### ABOUT THIS TASK
The exercise calls for a faithful copy of all the data.

[Collected data]
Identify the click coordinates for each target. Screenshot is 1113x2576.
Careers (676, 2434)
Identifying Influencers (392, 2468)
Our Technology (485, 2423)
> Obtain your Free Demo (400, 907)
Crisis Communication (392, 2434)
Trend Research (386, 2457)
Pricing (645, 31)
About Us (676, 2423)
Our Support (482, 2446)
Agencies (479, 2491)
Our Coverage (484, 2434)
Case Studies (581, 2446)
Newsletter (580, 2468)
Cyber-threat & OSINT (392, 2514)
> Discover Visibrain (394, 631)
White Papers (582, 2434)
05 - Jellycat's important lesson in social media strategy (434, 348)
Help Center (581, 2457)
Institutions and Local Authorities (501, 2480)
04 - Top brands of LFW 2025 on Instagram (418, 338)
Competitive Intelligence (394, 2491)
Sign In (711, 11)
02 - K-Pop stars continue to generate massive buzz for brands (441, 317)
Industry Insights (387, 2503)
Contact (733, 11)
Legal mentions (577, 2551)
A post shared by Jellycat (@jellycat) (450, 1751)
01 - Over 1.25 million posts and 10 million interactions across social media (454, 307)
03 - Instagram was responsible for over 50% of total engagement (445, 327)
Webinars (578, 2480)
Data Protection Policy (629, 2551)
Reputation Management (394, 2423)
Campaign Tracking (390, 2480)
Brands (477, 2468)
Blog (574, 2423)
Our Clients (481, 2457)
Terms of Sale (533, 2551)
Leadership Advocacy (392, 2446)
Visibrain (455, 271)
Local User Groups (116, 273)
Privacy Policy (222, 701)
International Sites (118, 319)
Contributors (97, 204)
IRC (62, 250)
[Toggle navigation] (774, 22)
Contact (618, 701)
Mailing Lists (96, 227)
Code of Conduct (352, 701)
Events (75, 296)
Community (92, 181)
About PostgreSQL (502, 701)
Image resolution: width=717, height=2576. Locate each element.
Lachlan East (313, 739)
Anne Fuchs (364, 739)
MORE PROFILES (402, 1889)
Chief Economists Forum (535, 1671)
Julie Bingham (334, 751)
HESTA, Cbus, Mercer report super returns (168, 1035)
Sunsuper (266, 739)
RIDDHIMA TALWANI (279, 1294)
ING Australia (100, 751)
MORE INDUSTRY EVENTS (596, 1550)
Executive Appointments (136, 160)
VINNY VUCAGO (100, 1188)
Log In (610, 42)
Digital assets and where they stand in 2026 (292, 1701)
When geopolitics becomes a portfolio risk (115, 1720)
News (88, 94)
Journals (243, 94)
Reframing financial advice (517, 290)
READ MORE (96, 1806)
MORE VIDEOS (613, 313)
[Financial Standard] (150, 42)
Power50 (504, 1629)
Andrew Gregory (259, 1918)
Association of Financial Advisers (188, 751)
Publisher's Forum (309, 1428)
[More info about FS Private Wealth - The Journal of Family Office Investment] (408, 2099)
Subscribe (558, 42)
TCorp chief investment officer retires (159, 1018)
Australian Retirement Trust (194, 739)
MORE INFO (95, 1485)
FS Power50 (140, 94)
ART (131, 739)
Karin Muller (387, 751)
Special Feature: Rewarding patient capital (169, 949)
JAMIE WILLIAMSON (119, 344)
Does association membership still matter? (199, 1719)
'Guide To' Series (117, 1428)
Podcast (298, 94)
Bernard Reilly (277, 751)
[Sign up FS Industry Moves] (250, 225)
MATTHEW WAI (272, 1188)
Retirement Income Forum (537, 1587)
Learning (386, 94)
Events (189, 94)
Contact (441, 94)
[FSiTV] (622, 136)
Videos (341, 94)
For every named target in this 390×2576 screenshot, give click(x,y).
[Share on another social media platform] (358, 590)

### WRITTEN REPLY
Identify the click coordinates for each target. Screenshot is 1113x2576.
Careers (676, 2434)
Identifying Influencers (392, 2468)
Our Technology (485, 2423)
> Obtain your Free Demo (400, 907)
Crisis Communication (392, 2434)
Trend Research (386, 2457)
Pricing (645, 31)
About Us (676, 2423)
Our Support (482, 2446)
Agencies (479, 2491)
Our Coverage (484, 2434)
Case Studies (581, 2446)
Newsletter (580, 2468)
Cyber-threat & OSINT (392, 2514)
> Discover Visibrain (394, 631)
White Papers (582, 2434)
05 - Jellycat's important lesson in social media strategy (434, 348)
Help Center (581, 2457)
Institutions and Local Authorities (501, 2480)
04 - Top brands of LFW 2025 on Instagram (418, 338)
Competitive Intelligence (394, 2491)
Sign In (711, 11)
02 - K-Pop stars continue to generate massive buzz for brands (441, 317)
Industry Insights (387, 2503)
Contact (733, 11)
Legal mentions (577, 2551)
A post shared by Jellycat (@jellycat) (450, 1751)
01 - Over 1.25 million posts and 10 million interactions across social media (454, 307)
03 - Instagram was responsible for over 50% of total engagement (445, 327)
Webinars (578, 2480)
Data Protection Policy (629, 2551)
Reputation Management (394, 2423)
Campaign Tracking (390, 2480)
Brands (477, 2468)
Blog (574, 2423)
Our Clients (481, 2457)
Terms of Sale (533, 2551)
Leadership Advocacy (392, 2446)
Visibrain (455, 271)
Local User Groups (116, 273)
Privacy Policy (222, 701)
International Sites (118, 319)
Contributors (97, 204)
IRC (62, 250)
[Toggle navigation] (774, 22)
Contact (618, 701)
Mailing Lists (96, 227)
Code of Conduct (352, 701)
Events (75, 296)
Community (92, 181)
About PostgreSQL (502, 701)
Image resolution: width=717, height=2576. Locate each element.
Lachlan East (313, 739)
Anne Fuchs (364, 739)
MORE PROFILES (402, 1889)
Chief Economists Forum (535, 1671)
Julie Bingham (334, 751)
HESTA, Cbus, Mercer report super returns (168, 1035)
Sunsuper (266, 739)
RIDDHIMA TALWANI (279, 1294)
ING Australia (100, 751)
MORE INDUSTRY EVENTS (596, 1550)
Executive Appointments (136, 160)
VINNY VUCAGO (100, 1188)
Log In (610, 42)
Digital assets and where they stand in 2026 (292, 1701)
When geopolitics becomes a portfolio risk (115, 1720)
News (88, 94)
Journals (243, 94)
Reframing financial advice (517, 290)
READ MORE (96, 1806)
MORE VIDEOS (613, 313)
[Financial Standard] (150, 42)
Power50 (504, 1629)
Andrew Gregory (259, 1918)
Association of Financial Advisers (188, 751)
Publisher's Forum (309, 1428)
[More info about FS Private Wealth - The Journal of Family Office Investment] (408, 2099)
Subscribe (558, 42)
TCorp chief investment officer retires (159, 1018)
Australian Retirement Trust (194, 739)
MORE INFO (95, 1485)
FS Power50 (140, 94)
ART (131, 739)
Karin Muller (387, 751)
Special Feature: Rewarding patient capital (169, 949)
JAMIE WILLIAMSON (119, 344)
Does association membership still matter? (199, 1719)
'Guide To' Series (117, 1428)
Podcast (298, 94)
Bernard Reilly (277, 751)
[Sign up FS Industry Moves] (250, 225)
MATTHEW WAI (272, 1188)
Retirement Income Forum (537, 1587)
Learning (386, 94)
Events (189, 94)
Contact (441, 94)
[FSiTV] (622, 136)
Videos (341, 94)
For every named target in this 390×2576 screenshot, give click(x,y).
[Share on another social media platform] (358, 590)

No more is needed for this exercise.